| Supplied data |
════════════════
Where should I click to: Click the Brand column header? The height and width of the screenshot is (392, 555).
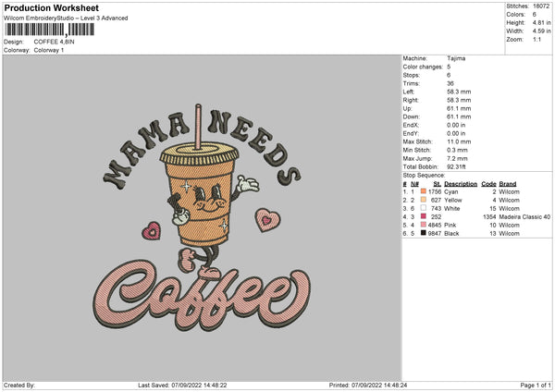point(509,183)
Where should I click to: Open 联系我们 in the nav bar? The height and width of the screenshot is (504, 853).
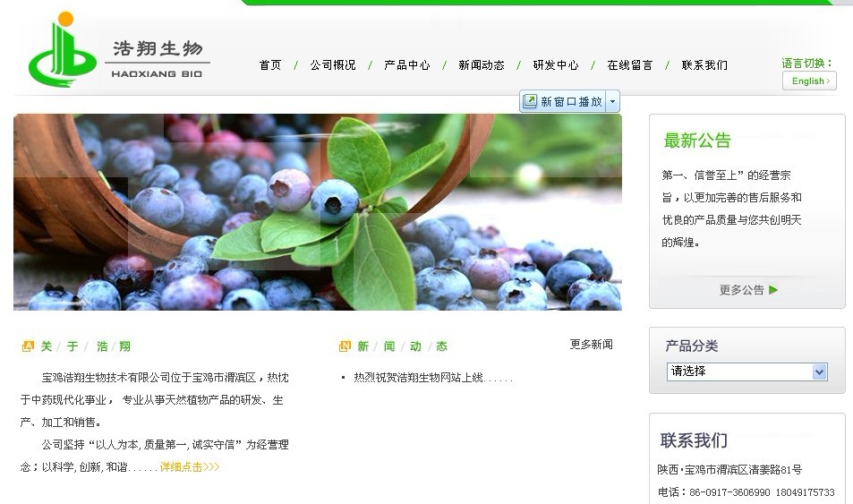pyautogui.click(x=704, y=65)
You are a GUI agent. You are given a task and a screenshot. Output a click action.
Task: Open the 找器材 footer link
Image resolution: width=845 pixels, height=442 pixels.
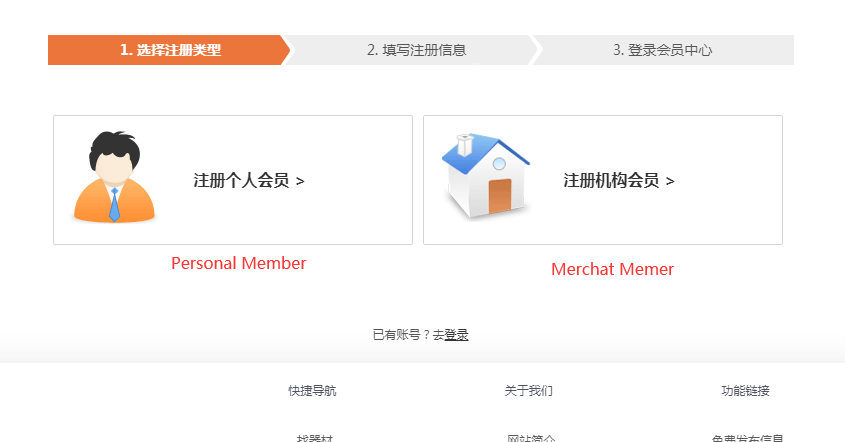tap(312, 438)
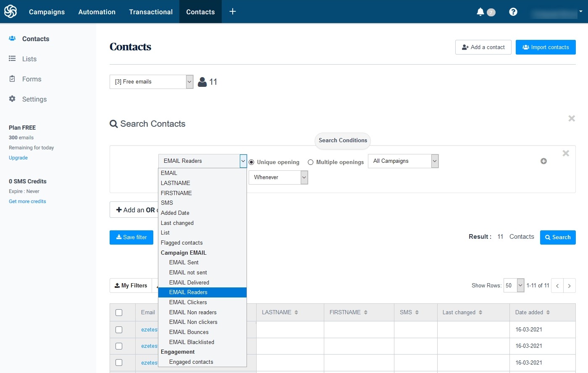
Task: Click the Upgrade plan link
Action: pyautogui.click(x=18, y=158)
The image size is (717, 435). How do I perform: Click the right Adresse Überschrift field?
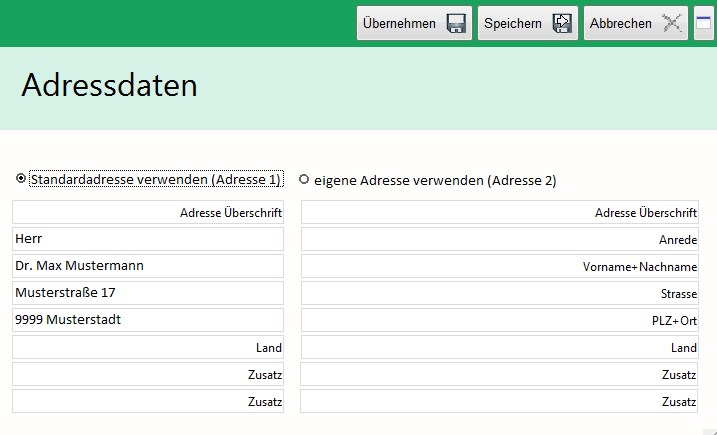tap(499, 212)
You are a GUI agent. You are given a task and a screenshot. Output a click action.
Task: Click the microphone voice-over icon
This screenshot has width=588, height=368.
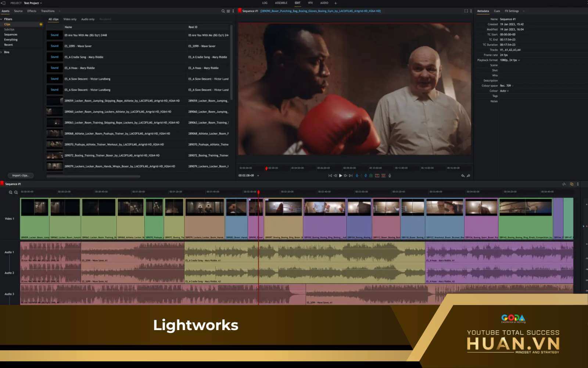click(x=390, y=176)
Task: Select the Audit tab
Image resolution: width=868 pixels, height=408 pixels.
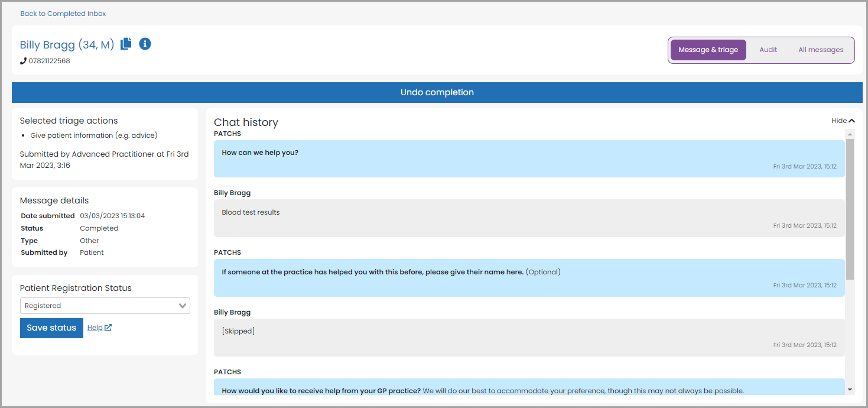Action: pyautogui.click(x=768, y=50)
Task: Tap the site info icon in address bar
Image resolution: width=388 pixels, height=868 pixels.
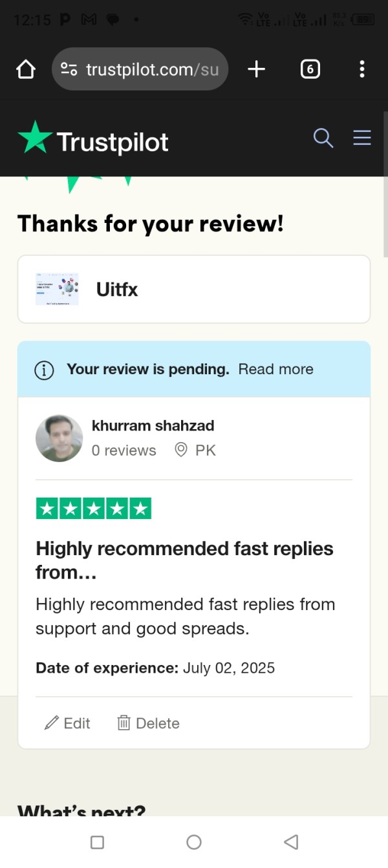Action: pyautogui.click(x=69, y=69)
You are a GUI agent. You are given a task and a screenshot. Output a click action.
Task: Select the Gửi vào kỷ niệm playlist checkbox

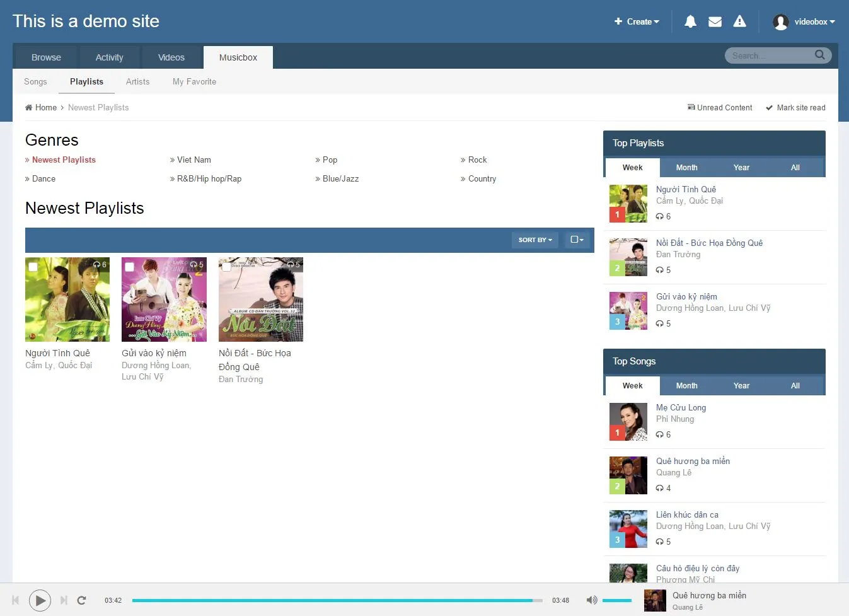point(129,267)
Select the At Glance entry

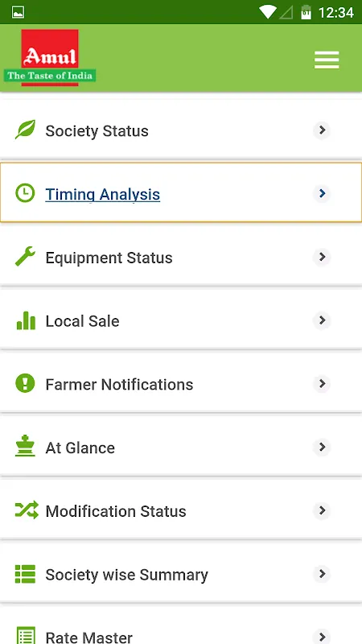point(181,447)
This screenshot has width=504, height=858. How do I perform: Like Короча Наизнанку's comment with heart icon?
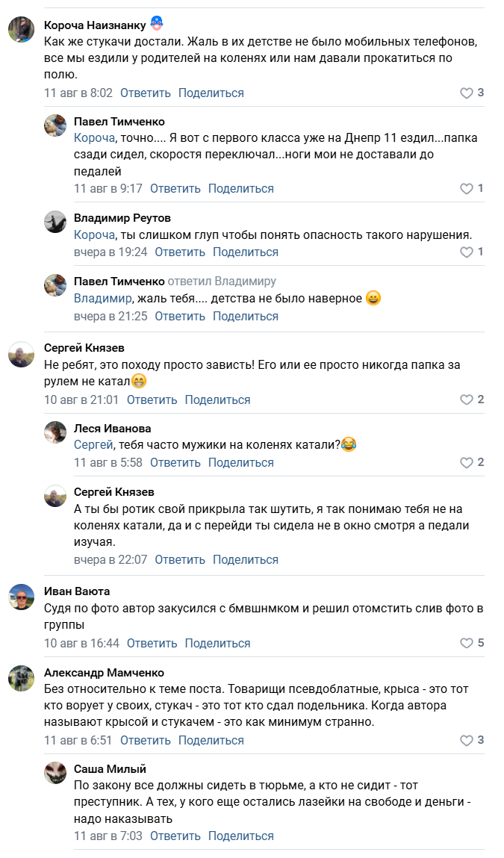467,93
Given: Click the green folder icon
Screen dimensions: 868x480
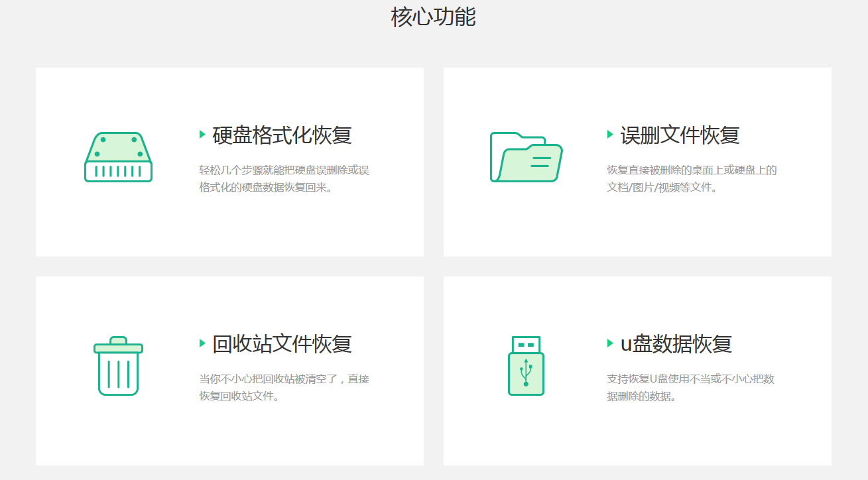Looking at the screenshot, I should (x=526, y=157).
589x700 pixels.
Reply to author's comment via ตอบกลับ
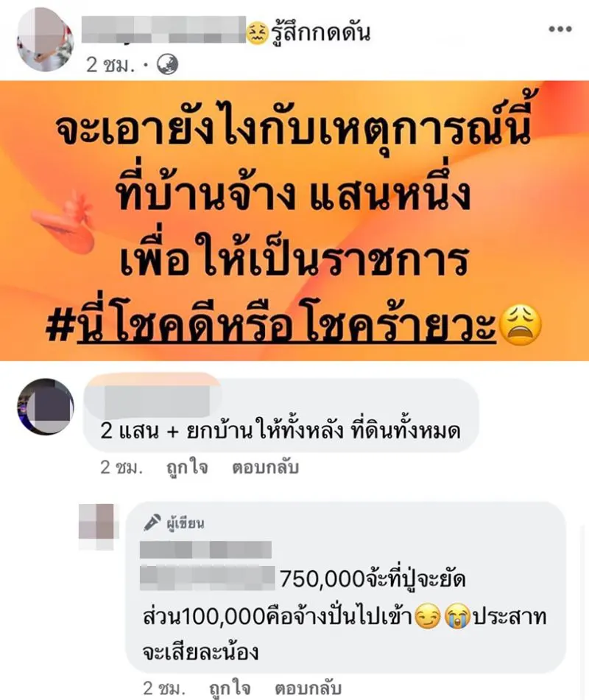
════════════════
| What this task involves |
Make an exact copy of every entry above, but keep the pictures out of it.

| Result of the task |
Where should I click to: Click the Brand column header? The height and width of the screenshot is (392, 555).
point(509,183)
Where should I click to: Open 联系我们 in the nav bar? The height and width of the screenshot is (504, 853).
pyautogui.click(x=704, y=65)
You are a GUI agent. You are given a task and a screenshot. Output a click action.
Task: Open the 找器材 footer link
Image resolution: width=845 pixels, height=442 pixels.
tap(312, 438)
Task: Click the Upgrade plan link
Action: pyautogui.click(x=18, y=158)
The image size is (717, 435). How do I perform: Click the right Adresse Überschrift field?
tap(499, 212)
You are a GUI agent. You are given a task and a screenshot. Output a click action.
Task: Click the microphone voice-over icon
This screenshot has width=588, height=368.
click(x=390, y=176)
Task: Select the Audit tab
Image resolution: width=868 pixels, height=408 pixels.
Action: pyautogui.click(x=768, y=50)
Task: Tap the site info icon in address bar
Image resolution: width=388 pixels, height=868 pixels.
Action: pyautogui.click(x=69, y=69)
You are a GUI agent. You are given a task and a screenshot. Output a click action.
Task: Select the Gửi vào kỷ niệm playlist checkbox

point(129,267)
Select the At Glance entry

point(181,447)
This screenshot has width=504, height=858. How do I perform: Like Короча Наизнанку's comment with heart icon?
467,93
Given: Click the green folder icon
Screen dimensions: 868x480
Looking at the screenshot, I should (x=526, y=157).
589x700 pixels.
Reply to author's comment via ตอบกลับ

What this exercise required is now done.